Kimberley Rare Earths discovers large heavy rare earth prospect at Malilongue in Mozambique

Kimberley Rare Earths (ASX: KRE) has identified multiple heavy rare earth oxide (HREO) exploration targets at its 40%-owned Malilongue Project in Mozambique.

Strong comparisons have been drawn between the Malilongue project and Quest Rare Minerals’ (TSX-V: QRM) Strange Lake pegmatite-hosted deposit in northern Quebec, which hosts an Indicated Resource of 51 million tonnes at 1.16% total rare earth oxides (TREO) within a total Inferred Resource of 230 million tonnes at 1% TREO.
General manager – exploration Geoff Collis told Proactive Investors today Kimberley Rare Earths is highly confident of defining a heavy rare earth deposit at Malilongue.

“The similarities with Strange Lake are quite remarkable and geologically it looks very similar,” he said. “All indications are at the moment that we may be onto the same kind of thing.”

Managing director Tim Dobson said Malilongue has already revealed surface mineralisation with significant xenotime-hosted critical heavy rare earth oxides.

“The recently acquired airborne geophysical and satellite data have considerably enhanced our views on the potential for Malilongue to host significant heavy rare earth deposits,” he said.

“We are particularly excited by the Vundu prospect, which has never previously been explored for any minerals, let alone rare earths. We plan to mobilise field crews as soon as weather permits.”


The largest and highest priority target has been named the Vundu prospect and measures 3 kilometres in strike with total count activity levels that peak at eight times background.

The size and location of this anomaly are considered geologically significant being located on the margins of the intrusion where pegmatite-hosted HREO mineralisation is expected to occur.

No previous exploration has been conducted over this area. Kimberley Rare Earths is now planning to conduct ground radiometric surveys, soil geochemistry and geological mapping programs to define targets for reverse circulation drill testing.

This is expected to begin in March, following the current wet season.

High resolution aeromagnetic/radiometric data flown in 2008 by Kimberley Rare Earths’ joint venture partner Great Western Mining has been acquired and reprocessed to reveal considerable HREO potential within the project tenure.

A circular Malilongue granite intrusion was identified which appears to demonstrate significant internal magnetic zonation. This zonation may be a factor in targeting further HREO exploration.
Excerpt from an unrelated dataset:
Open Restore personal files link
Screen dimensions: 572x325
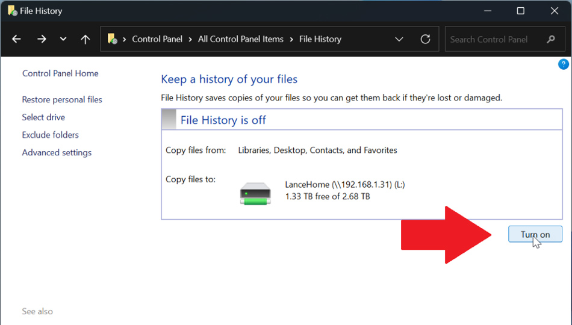click(x=62, y=100)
Landsat and ASTER satellite thermal emission and reflectance data were acquired over the project area and manipulated in an attempt to enhance various alteration products potentially associated with pegmatite emplacement.

Strong vegetation cover over most of the project area resulted in a subdued response to many of the alteration ratios, however a marked vegetation anomaly was detected along the northern margins of the granite intrusion and coincident with the Vundu radiometric anomaly in particular.
Collis said Kimberley Rare Earths aims to begin drilling at Malilongue before mid-year, weather permitting.
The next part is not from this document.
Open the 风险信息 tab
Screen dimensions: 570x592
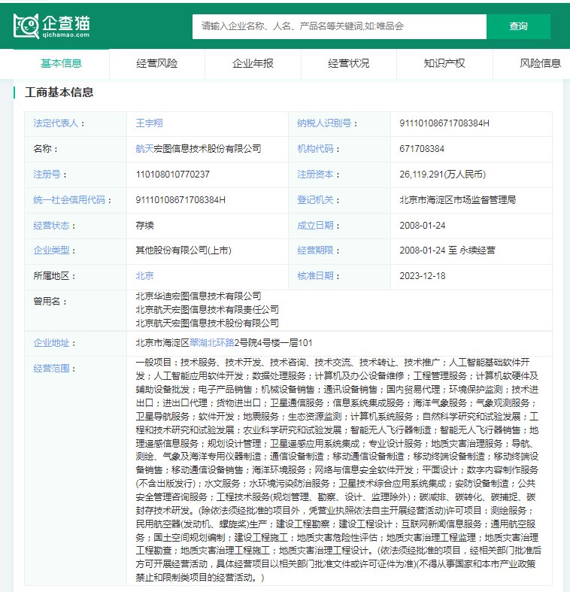(x=540, y=64)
“If we get some really good hits in the first drilling phase, which hopefully will be around about June, then we’ll be straight into resource drilling after that,” he said.

Impressive historical data

No doubt attracting Kimberley Rare Earths to the Mozambique domiciled project is the historical data, which includes rock chip samples assaying over 20% TREO.
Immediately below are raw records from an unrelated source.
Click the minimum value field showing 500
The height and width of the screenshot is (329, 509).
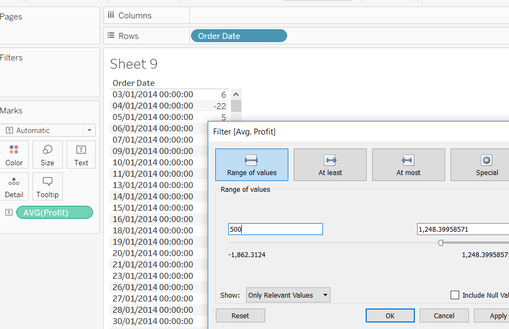[275, 229]
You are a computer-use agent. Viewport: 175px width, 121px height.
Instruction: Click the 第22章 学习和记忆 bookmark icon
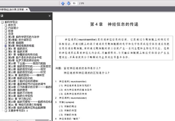pyautogui.click(x=6, y=99)
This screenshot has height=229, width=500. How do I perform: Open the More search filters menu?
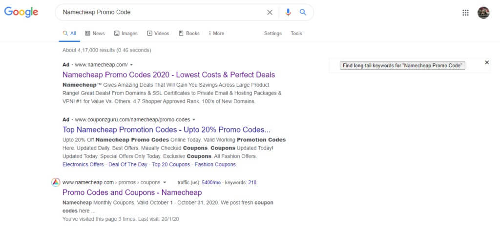tap(216, 34)
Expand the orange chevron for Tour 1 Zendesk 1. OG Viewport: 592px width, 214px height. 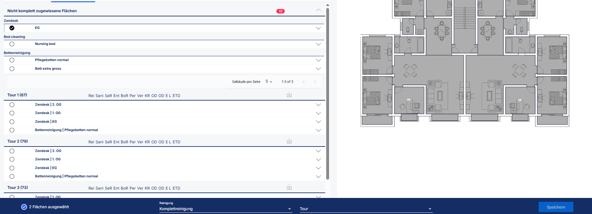pyautogui.click(x=318, y=113)
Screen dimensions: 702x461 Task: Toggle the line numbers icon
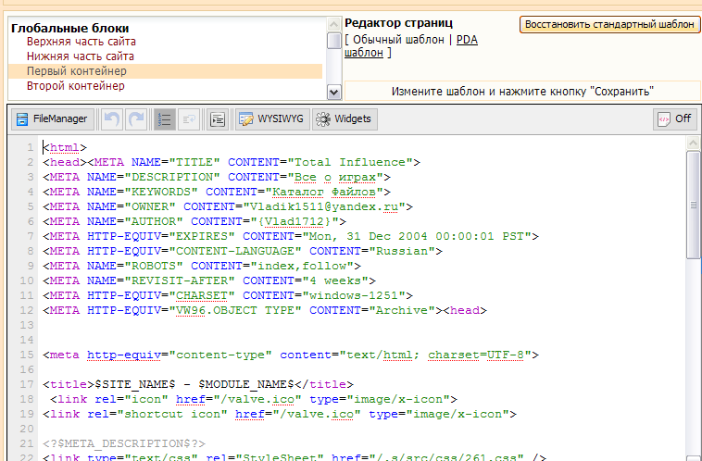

Added to this is concentrates from 38 separate pits located throughout the pegmatite field sampled by the current owner, which have averaged over 1000 parts per million TREO with 55% being light rare earth oxides, 25% HREO and 20% yttrium oxide.

A sample extracted from the eluvial beds was subjected to mineralogical examination by a scanning electron microscope and found to comprise major xenotime and minor monazite and zircon.

In addition to yttrium, the xenotime shows appreciable dysprosium and erbium.

Farm-in Agreement

Under the farm-in agreement made with Great Western Mining, a gemstone mining company incorporated in Mozambique, Kimberley Rare Earths can earn up to a 90% interest in the Malilongue project.

Malilongue is just one of a number of acquisitions Kimberley Rare Earths has been considering.

Dobson also told Proactive Investors previously Kimberley Rare Earths is assessing somewhere between five and 10 potential heavy and light rare earths project acquisitions, both in Australia and overseas.


At the end of the December quarter Kimberley Rare Earths held cash reserves of A$13.7 million, with a market cap of just $10 million.